頑固ジジイの鉄道旅 〜ワシはもうすぐお迎えが来る身だからな〜

大橋 仰

第1話 家出してやる!

「オレは家出するんだ! だからパパは家に帰れよ!」

 小学3年生になる息子のタクヤが駄々をこねている。



 ここは俺と息子のタクヤ、それから娘のミキ、妻の4人で暮らしている賃貸アパートから徒歩5分の場所にある俺の実家。息子のタクヤが『家出する』と言って、『ジイちゃん』、すなわち俺の実家に駆け込んだのだ。


 俺の両親は今、二人だけで暮らしている。両親とは別居しているが、俺は別に二人のことが嫌なわけじゃない。今でも実家の近くにアパートを借りているぐらいだ。ただ…… ウチの父親が頑固なのだ。特に妻との折り合いが悪くて困っている。



「タクヤ、いい加減にワガママを言うのはやめなさい。おじいちゃんも困ってるだろ?」

 俺がそう言うと——


「ワシは全然困ってなどおらんぞ?」

 飄々とした顔つきで口を開く我が父親。

 まったく父さんは…… ちょっとぐらい話を合わせてくれてもいいだろ?


「父さん、いい加減にしてくれよ。これは俺たち家族の問題なんだ」

 俺はため息混じりにつぶやいた。


「……ほう。お前にとってワシは家族ではないのか。では赤の他人のお前には、ただちにここから出て行ってもらおう。おいバアさん、この家に不審者がいるぞ。今すぐ警察に電話だ」


「もう、あなた。ちょっとは夏樹なつきの話も聞いてやりなさいよ……」

 困り顔の母が仲裁に入ってくれたのだが……



 俺の名前は夏樹。この両親から生まれた二人きょうだいの長男で38歳。妹の秋奈あきなも今では独立してこの家から出ている。

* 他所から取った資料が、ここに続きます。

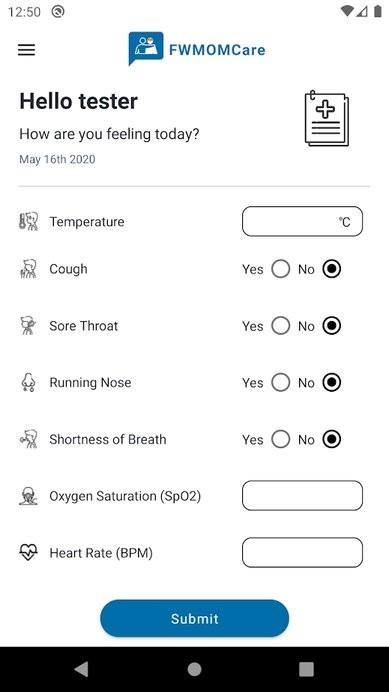Tap the Shortness of Breath icon

coord(29,439)
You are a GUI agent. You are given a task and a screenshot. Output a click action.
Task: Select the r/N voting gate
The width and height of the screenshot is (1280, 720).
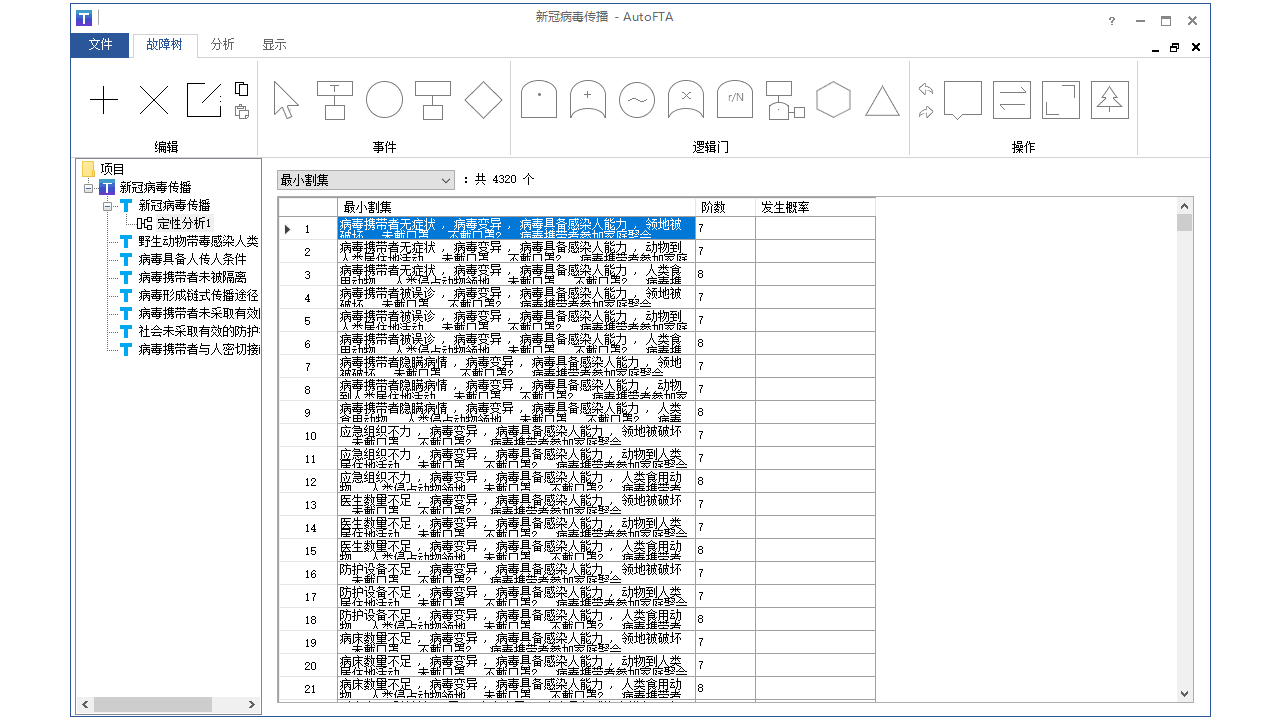(735, 100)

「フン。もうさんざん聞いたぞ。タクヤが今度の休みにワシと九州旅行へ行くのが気にいらんのだろ?」


「気にいらないなんて言ってないじゃないか。今度の休みは家族で…… いや、俺たち夫婦と息子と娘でウラヤスノ・ホーノ・ランドに行こうと思ってたんだ。それなのにタクヤが行きたくないって言うもんだから……」


「俺は行きたくないなんて言ってないぞ! 家族旅行でお金がかかるから、九州には行ったらダメだってパパが言ったんだ!」


「タクヤの旅費はワシが出すと言っただろ?」

 何言ってんだ? みたいな顔をする父さん。


「この前だって、父さんはタクヤを山陰旅行に連れて行ってくれたじゃないか。旅費は全部父さんに出してもらったんだぞ? いつも世話になるわけにはいかないよ」


 父さんは半年程前、60歳で定年退職を迎えた。それ以降、暇をもて余しているらしい。


「やれやれ…… おいバアさん、せっかくタクヤが遊びに来たんだ。ケーキでも食べさせてやりなさい」

「ウチにケーキなんてありませんよ」


「なら、タクヤと買いに行けばいいだろ? ああ、目の前にいる家族じゃない人の分はいらないからな」

「まったく…… ねえタクヤ。おじいちゃんはパパと二人でお話したいそうだから、おばあちゃんと一緒に買い物へ行きましょうね」


 こうして、母と息子は席を外した。